Introduction

Introduction

Sustainable development (SD) became popular after Bruntland Commission Report was published in the form of a book – Our Common Future in 1987. The concept articulated that development can be sustainable if it provides adequate supply of natural resources for the needs of present generation and leaves enough for the future ones. This concept caught imagination of people on the opposite sides of the conservation-development debate as well as the fence-sitters. Developmentalists and governments globally pushed for economic growth as the legitimate instrument of human development and welfare, while environmentalists thought that they would extract concessions from them using SD as a new promotional tool for the environmental protection. The twin idea of the SD paradigm was: the ‘needs’ of poor nations must be given priority at all costs and ‘environmental resource limits’ must be recognized to maintain an inter-generational equity. In principle, it was a robust initiative, but in practice, we have witnessed emergence of new economic order, pushing further the age-old economic agenda instead of the SD model. China and India emerged as new economic leaders post SD, which only led to more serious environmental conflicts with no agreement in sight. Therefore, as an academic inquiry it is necessary to find out if SD is a business as usual model or is there credible evidence of its positive impact. Additionally, any alternate idea with more and/or better promise will be explored. Some of the questions that may be asked include:

Where and how did it all begin? Has SD delivered the promise it held for the ‘poor’ and the ‘developed’ nations? Is SD possible or is it an oxymoron? Is there a place for other species and systems than humans in the scheme of SD? Are the traditional bio-resource/bio-energy driven societies relevant to the framework of SD? Can technology alone be the agent of change? Can ‘win-win ecology’ win? 

Objectives

The main objectives of the module are to provide students with an understanding that will allow them to:

  • Recognize the impact of economic activity on the natural resources by studying and analyzing contemporary and contrarian theories on sustainable development.
  • Understand the current and projected use of natural resources to establish their criticality in human survival and future.
  • Critically analyze the role of various technological, institutional and socio-political instruments in success or failure of achieving sustainable development.
  • Relate to the need for sustainable development in our daily lives and search for new paradigms of sustainability.

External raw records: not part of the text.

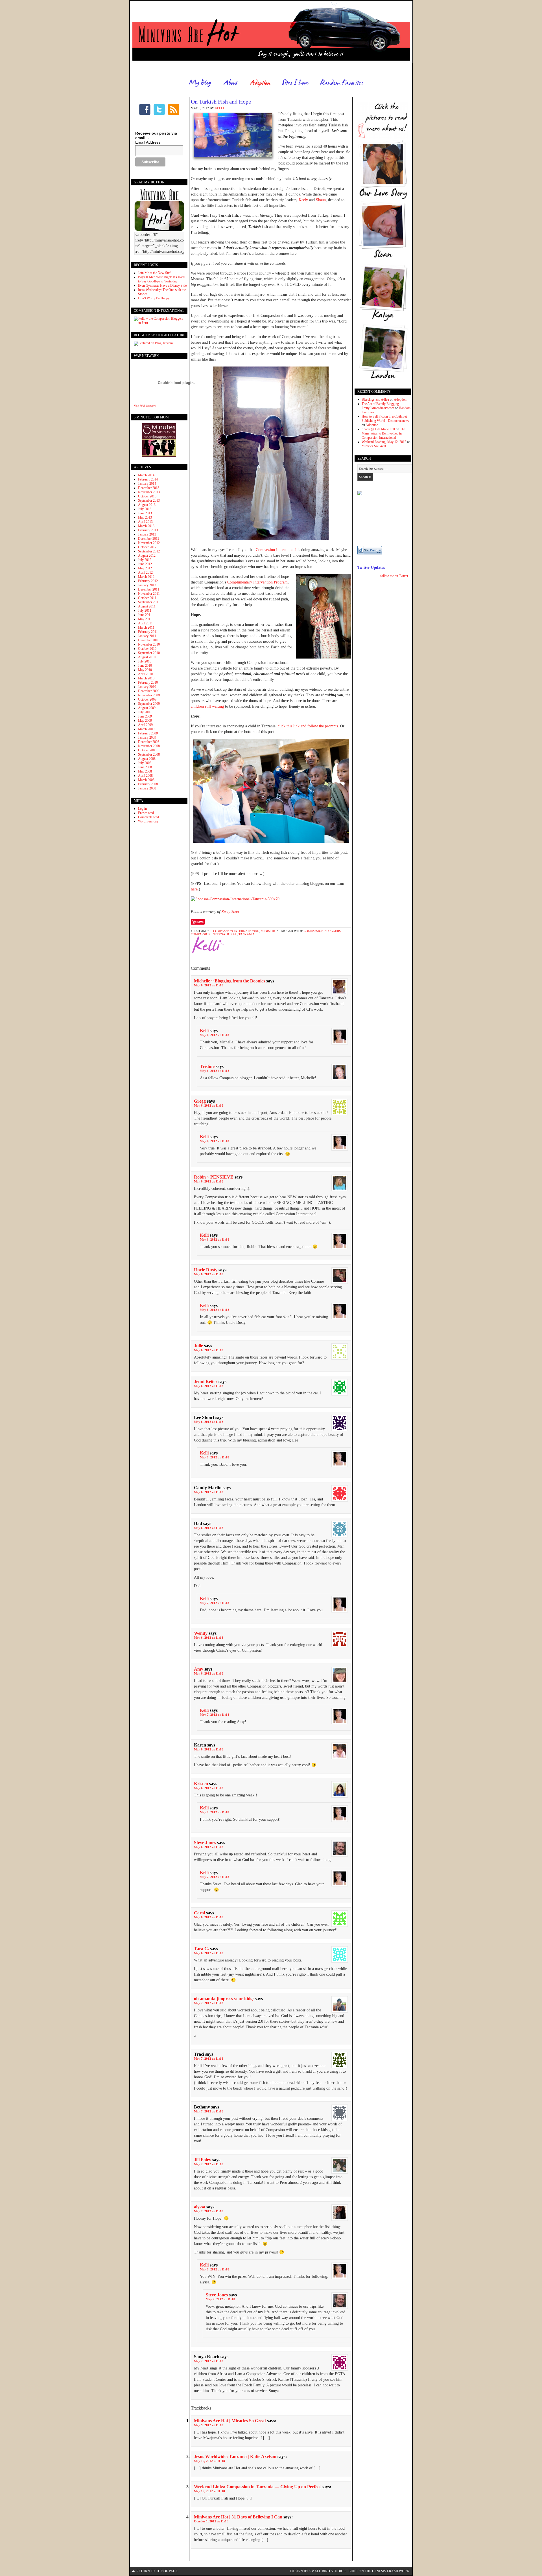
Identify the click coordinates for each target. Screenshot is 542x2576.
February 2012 (148, 581)
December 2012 (148, 539)
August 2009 (147, 708)
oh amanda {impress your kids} (224, 1998)
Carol (199, 1912)
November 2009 (149, 695)
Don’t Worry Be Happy (154, 298)
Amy (198, 1669)
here (194, 889)
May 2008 (145, 771)
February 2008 (148, 784)
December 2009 (148, 691)
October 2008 (147, 750)
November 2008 (149, 746)
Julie (198, 1345)
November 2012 (149, 543)
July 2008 (144, 763)
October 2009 (147, 699)
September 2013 (149, 501)
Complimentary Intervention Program (257, 582)
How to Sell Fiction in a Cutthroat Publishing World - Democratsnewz (385, 418)
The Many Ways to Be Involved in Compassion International (383, 433)
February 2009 (148, 733)
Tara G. (201, 1948)
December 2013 (148, 488)
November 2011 (149, 594)
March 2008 (146, 780)
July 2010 (144, 661)
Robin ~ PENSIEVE (213, 1177)
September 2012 (149, 551)
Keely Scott (230, 912)
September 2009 (149, 704)
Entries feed (146, 813)
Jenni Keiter (205, 1381)
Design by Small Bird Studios (318, 2571)
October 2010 (147, 649)
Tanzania (247, 934)
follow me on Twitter (394, 576)
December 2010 (148, 640)
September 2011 (149, 602)
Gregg (200, 1101)
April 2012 (145, 572)
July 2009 (144, 712)
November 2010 (149, 644)
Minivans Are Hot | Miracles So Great (230, 2420)
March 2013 (146, 526)
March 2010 (146, 678)
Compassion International (277, 550)
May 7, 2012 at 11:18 (214, 1457)
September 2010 (149, 653)
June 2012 (145, 564)
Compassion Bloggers (322, 930)
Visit (145, 405)
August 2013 (147, 505)
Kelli (219, 108)
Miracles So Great (374, 446)
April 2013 (145, 522)
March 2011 (146, 627)
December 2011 (148, 589)
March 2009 (146, 729)
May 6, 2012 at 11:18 (208, 985)
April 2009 (145, 725)
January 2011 (147, 636)
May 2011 (145, 619)
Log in (142, 809)
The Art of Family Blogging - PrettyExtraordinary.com (381, 406)
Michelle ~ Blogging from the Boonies (229, 980)
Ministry (268, 930)
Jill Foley (202, 2159)
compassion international (214, 934)
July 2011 (144, 611)
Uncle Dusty (205, 1269)
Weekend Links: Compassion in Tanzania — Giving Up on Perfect (257, 2486)
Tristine (207, 1066)
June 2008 (145, 767)
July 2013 (144, 509)
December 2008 (148, 742)
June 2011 (145, 615)
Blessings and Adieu (375, 399)
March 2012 (146, 577)
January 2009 (147, 738)
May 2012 (145, 568)
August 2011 (147, 606)
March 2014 (146, 475)
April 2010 (145, 674)
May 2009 (145, 721)
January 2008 (147, 788)
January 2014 (147, 484)
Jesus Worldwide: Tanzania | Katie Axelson (235, 2456)
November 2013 (149, 492)
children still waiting (208, 706)
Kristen (201, 1783)
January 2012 (147, 585)
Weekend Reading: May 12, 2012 (384, 442)
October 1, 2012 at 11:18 (211, 2521)
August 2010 (147, 657)
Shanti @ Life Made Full (378, 429)
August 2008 (147, 759)
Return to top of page (157, 2571)
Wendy (200, 1633)
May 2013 (145, 517)
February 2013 (148, 530)
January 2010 (147, 687)
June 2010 (145, 666)
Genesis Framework (390, 2571)
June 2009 (145, 716)
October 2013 (147, 496)
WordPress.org (148, 821)
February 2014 (148, 479)
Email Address (148, 142)
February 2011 (148, 632)
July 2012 (144, 560)
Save (200, 922)
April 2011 (145, 623)
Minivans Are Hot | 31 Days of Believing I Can (238, 2516)
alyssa (199, 2206)
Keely (303, 200)
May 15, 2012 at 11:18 (209, 2461)
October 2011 (147, 598)
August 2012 (147, 556)
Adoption (400, 399)
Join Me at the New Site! (154, 273)
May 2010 (145, 670)
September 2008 (149, 754)
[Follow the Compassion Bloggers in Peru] (159, 323)
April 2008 (145, 776)
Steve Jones (205, 1842)
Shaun (321, 200)
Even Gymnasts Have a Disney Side (162, 286)
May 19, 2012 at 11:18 (209, 2491)
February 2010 (148, 682)
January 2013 (147, 534)
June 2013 (145, 513)
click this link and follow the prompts (308, 726)
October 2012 (147, 547)
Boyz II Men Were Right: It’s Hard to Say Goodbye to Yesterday (161, 279)
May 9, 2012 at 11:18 (220, 2299)
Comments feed (148, 817)
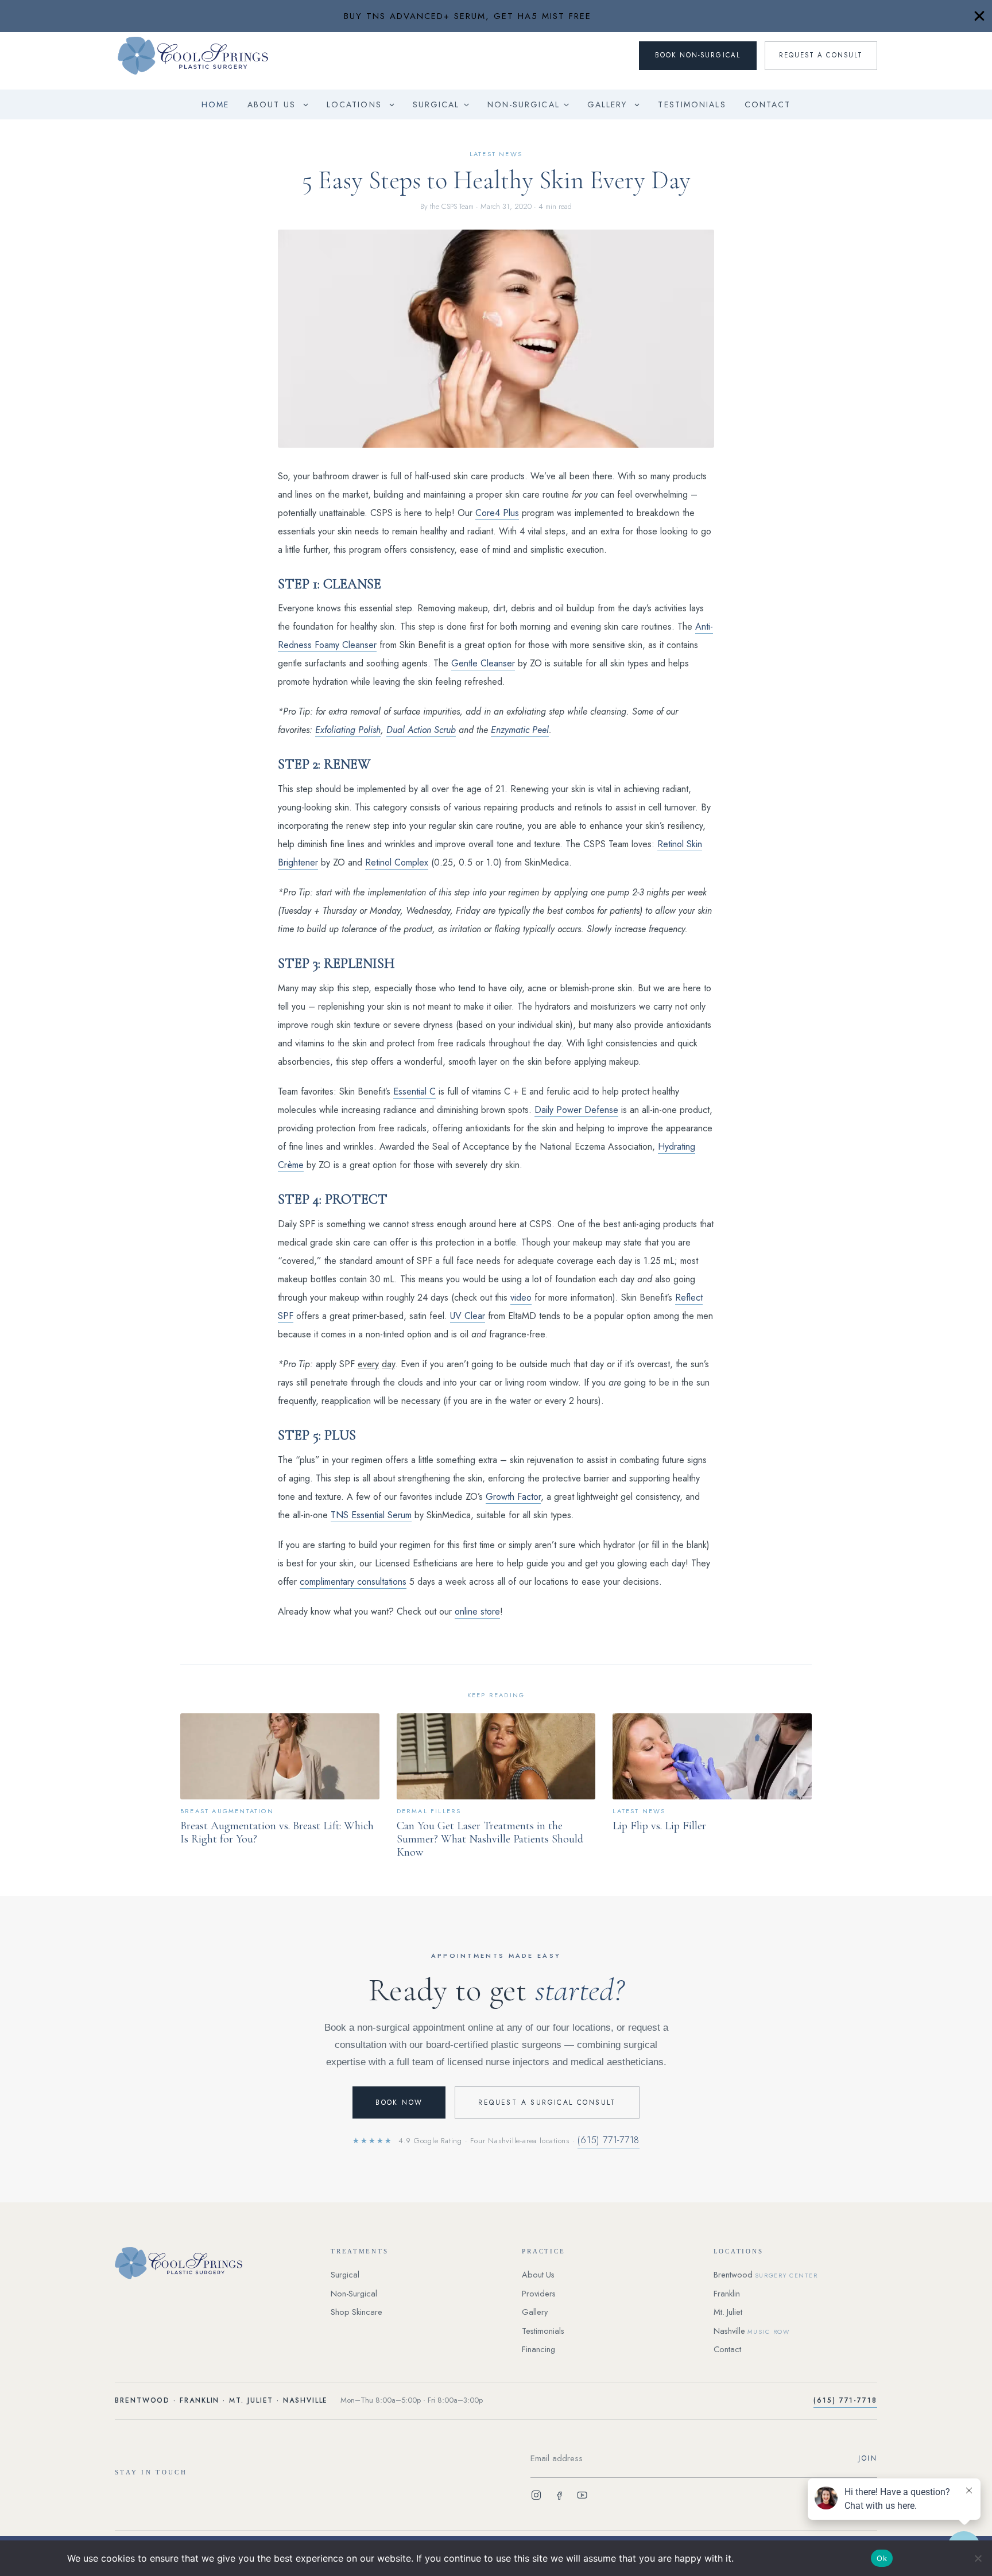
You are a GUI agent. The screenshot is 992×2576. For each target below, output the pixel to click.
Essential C (414, 1091)
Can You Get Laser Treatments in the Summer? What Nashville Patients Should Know (490, 1839)
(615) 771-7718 (609, 2140)
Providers (539, 2293)
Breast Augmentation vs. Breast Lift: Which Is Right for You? (277, 1832)
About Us (271, 104)
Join (867, 2458)
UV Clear (467, 1315)
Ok (882, 2558)
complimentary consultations (353, 1581)
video (521, 1297)
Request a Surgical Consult (546, 2102)
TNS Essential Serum (371, 1515)
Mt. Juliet (728, 2312)
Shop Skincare (356, 2312)
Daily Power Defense (576, 1109)
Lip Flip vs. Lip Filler (659, 1826)
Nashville (752, 2331)
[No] (977, 2558)
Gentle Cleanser (483, 663)
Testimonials (692, 104)
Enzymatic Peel (520, 729)
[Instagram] (536, 2497)
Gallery (607, 104)
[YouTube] (582, 2497)
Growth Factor (513, 1496)
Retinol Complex (396, 862)
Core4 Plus (497, 512)
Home (215, 104)
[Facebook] (559, 2497)
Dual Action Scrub (421, 729)
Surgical (436, 104)
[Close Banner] (979, 16)
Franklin (727, 2293)
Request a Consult (821, 55)
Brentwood (766, 2274)
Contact (768, 104)
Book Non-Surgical (698, 55)
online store (477, 1611)
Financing (538, 2349)
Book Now (399, 2102)
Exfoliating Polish (348, 729)
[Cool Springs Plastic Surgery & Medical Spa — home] (209, 2263)
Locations (354, 104)
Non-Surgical (523, 104)
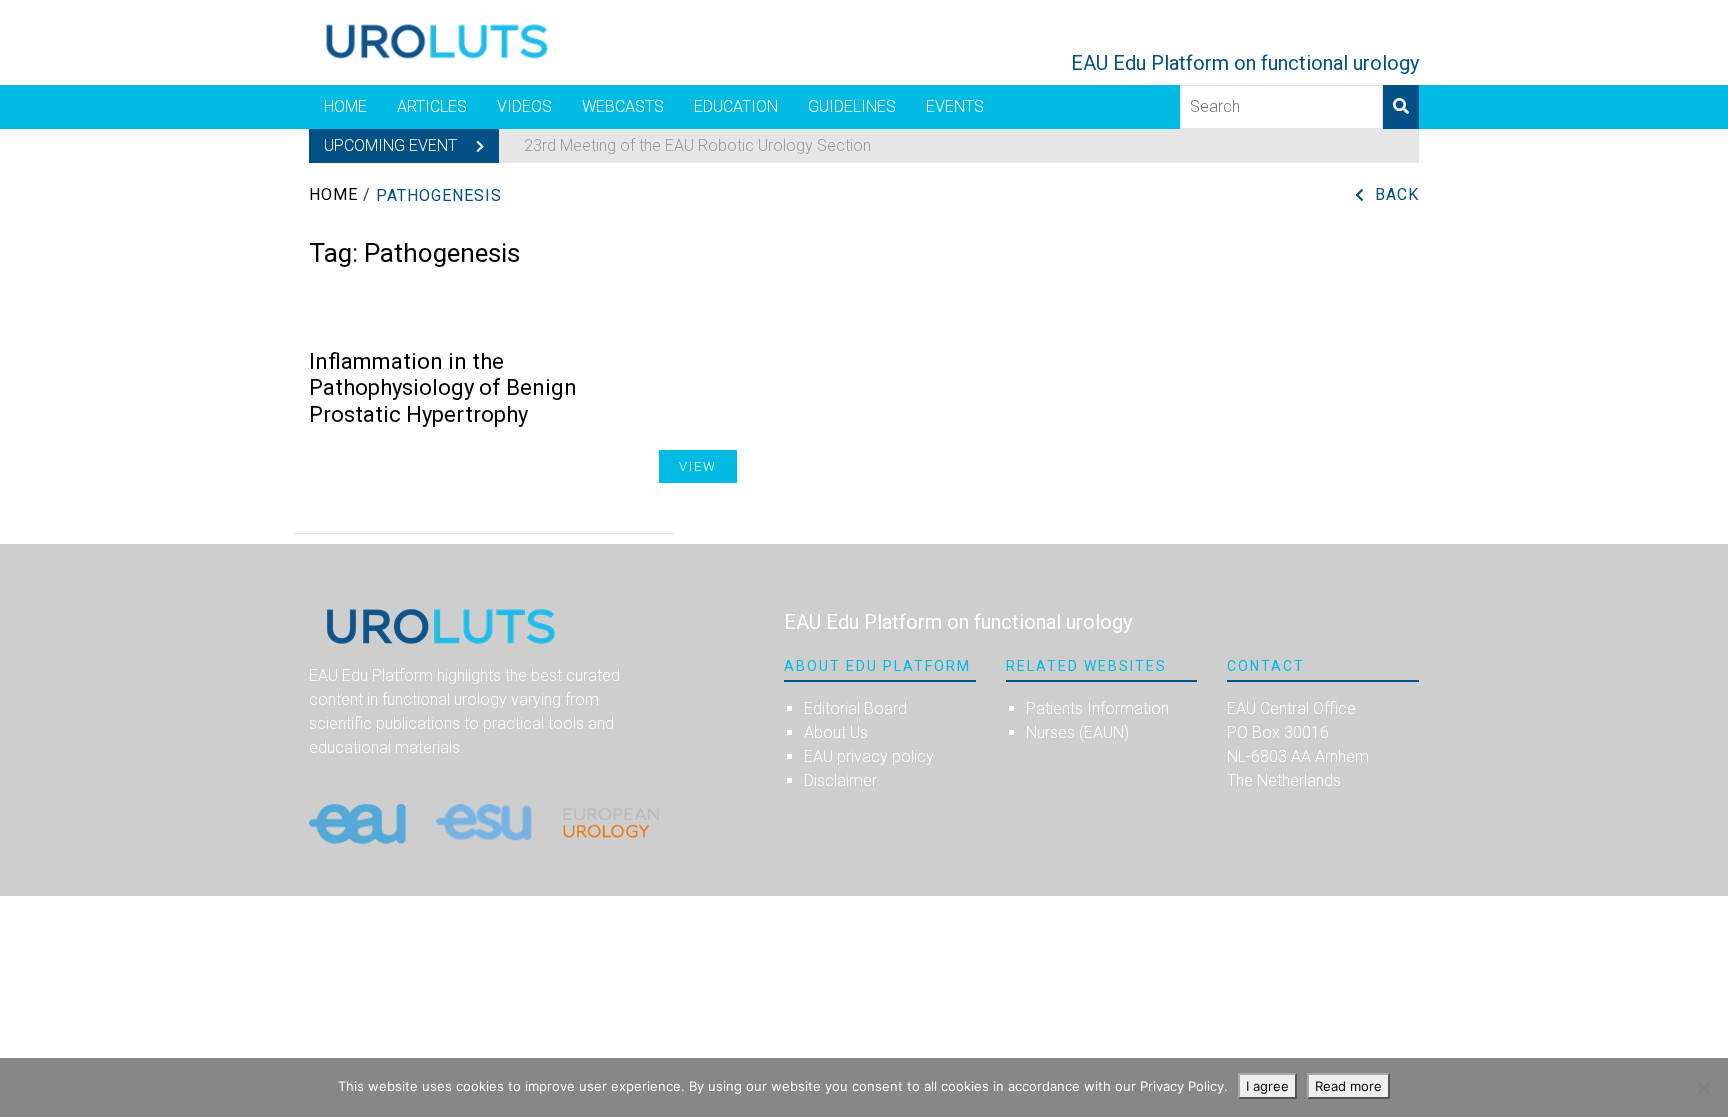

The module will emphasize on case studies and promote critical and analytical discussions among students on the idea of ‘sustainability’ in a world that is dominated by ‘prodigious consumerism’. The module will engage students to seek answers to the ‘sustainability’ of sustainable development itself. Going beyond boundaries of natural and social sciences, technology and politics, the module conforms to the pedagogical structure within USP.